Hundreds of excited fans were at the ground from early on Sunday, with thousands more making their way to the stadium more slowly via the pubs of London Road or the city centre.
The overall mood was one of celebration and pride at the club’s achievement, but there was also a quiet confidence that the Blades may well surprise a few people this season.
Trevor Walker, aged 54 from Wath-upon-Dearne, was there with his son Dylan, 17.
“It is absolutely fantastic,” said Trevor.
“It is such an achievement from the dark days of League One. Chris Wilder has just come in and changed the club totally with his enthusiasm.”
Like many Blades, Trevor said the recent criticism of the club from so-called expert pundits had just made them more determined to show the world what they can do.
“The pundits get paid to give opinions but they don’t do their research,” he said.
“It will be nice to prove a few people wrong.
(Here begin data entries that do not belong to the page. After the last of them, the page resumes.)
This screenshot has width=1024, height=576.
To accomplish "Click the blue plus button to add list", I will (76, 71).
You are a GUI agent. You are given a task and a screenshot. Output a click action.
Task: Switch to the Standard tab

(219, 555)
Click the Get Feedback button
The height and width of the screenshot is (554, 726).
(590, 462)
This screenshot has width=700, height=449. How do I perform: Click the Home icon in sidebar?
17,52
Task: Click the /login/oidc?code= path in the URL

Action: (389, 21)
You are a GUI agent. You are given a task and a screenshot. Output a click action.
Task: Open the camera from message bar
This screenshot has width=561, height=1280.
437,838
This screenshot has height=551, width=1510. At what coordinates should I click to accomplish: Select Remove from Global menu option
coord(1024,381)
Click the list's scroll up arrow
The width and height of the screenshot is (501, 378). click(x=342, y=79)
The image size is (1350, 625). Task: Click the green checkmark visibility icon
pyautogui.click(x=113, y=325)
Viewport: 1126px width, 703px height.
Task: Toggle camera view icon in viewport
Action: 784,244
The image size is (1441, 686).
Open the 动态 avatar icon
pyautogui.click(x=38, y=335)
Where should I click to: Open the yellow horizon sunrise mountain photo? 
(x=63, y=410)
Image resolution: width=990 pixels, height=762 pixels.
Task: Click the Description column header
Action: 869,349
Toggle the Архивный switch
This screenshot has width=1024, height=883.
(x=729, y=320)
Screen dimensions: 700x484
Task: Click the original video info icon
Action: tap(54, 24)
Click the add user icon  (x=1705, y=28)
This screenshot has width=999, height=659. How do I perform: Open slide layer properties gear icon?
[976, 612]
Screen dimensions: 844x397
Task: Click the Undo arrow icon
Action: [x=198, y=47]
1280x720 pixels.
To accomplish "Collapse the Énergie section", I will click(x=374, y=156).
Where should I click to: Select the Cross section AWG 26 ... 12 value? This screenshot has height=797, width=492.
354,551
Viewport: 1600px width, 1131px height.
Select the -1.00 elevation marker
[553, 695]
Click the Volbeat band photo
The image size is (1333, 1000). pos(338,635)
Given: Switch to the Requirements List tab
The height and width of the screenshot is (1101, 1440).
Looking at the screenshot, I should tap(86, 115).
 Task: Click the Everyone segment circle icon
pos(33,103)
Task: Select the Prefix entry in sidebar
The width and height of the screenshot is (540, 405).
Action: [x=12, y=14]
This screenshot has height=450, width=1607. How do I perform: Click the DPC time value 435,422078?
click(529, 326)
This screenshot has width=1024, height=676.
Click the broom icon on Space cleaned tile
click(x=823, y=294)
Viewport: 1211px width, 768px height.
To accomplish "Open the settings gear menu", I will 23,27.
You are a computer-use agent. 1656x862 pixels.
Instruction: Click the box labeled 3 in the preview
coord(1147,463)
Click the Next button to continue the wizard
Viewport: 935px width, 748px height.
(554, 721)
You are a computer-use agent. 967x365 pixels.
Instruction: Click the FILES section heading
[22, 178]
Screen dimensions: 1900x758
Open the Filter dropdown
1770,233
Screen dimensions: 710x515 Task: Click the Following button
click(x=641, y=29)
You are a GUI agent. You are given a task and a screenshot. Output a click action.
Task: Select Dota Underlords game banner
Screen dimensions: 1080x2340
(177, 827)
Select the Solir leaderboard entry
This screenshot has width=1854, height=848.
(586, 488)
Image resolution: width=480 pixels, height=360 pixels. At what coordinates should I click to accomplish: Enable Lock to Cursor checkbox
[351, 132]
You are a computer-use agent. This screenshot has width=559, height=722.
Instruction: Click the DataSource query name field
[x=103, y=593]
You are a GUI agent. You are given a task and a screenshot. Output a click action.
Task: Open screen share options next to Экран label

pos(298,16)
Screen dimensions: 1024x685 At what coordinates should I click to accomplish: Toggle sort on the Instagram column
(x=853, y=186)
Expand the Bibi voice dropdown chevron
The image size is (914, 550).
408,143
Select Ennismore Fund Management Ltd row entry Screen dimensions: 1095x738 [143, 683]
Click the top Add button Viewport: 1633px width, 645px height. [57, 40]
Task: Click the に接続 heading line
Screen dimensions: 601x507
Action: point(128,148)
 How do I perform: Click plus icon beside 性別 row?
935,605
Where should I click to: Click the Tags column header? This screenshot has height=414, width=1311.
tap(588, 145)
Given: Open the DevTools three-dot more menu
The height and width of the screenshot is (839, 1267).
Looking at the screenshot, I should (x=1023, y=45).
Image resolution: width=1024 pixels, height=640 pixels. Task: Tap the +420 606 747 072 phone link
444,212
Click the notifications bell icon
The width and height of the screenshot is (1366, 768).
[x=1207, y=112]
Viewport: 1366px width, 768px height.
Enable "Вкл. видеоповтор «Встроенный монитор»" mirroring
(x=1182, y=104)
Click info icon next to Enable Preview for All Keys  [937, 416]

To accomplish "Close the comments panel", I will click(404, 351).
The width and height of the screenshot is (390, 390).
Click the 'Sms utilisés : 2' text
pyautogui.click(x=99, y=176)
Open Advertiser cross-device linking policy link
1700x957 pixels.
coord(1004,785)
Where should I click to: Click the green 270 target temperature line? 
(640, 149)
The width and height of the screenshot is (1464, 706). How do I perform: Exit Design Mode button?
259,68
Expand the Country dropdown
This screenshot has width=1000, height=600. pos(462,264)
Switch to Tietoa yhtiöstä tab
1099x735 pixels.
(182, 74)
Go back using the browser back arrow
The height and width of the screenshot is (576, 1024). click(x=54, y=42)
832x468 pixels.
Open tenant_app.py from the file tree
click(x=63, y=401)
I think we will stay up and have a good go.”
Fans who had supported the team for decades seemed as excited as those who were attending their first game.
Rodger Howard, aged 75 from Deepcar, said he had been following United for over 30 years.
“I have just been saying I think we will get beaten sometimes but I think we will stay up,” said Rodger.
“Today I think there will be very little in it and one goal will separate the teams.”
As Rodger predicted, the match saw United edge a tight game one-nil with John Lundstram scoring the winner two minutes into the second half.
For all the optimism, nagging away at the back of some fans’ mind’s were memories of the way the Blades were robbed of their Premier League status the last time.
76-year-old Michael Wade from Eckington - who said he had been supporting United ‘since Jimmy Hagan’s days’ - remembered it all too well.
“If teams field weakened sides in the County Senior League they get docked five points,” he said, bitterly.
But most felt that this time, under the inspirational management of Chris Wilder, things would be different.
“Wilder is a really special guy,” said Matthew Dewhurst, aged 20.
“He is just so passionate and wants what is best for the club. It is not just a job, it is where he wants to be.”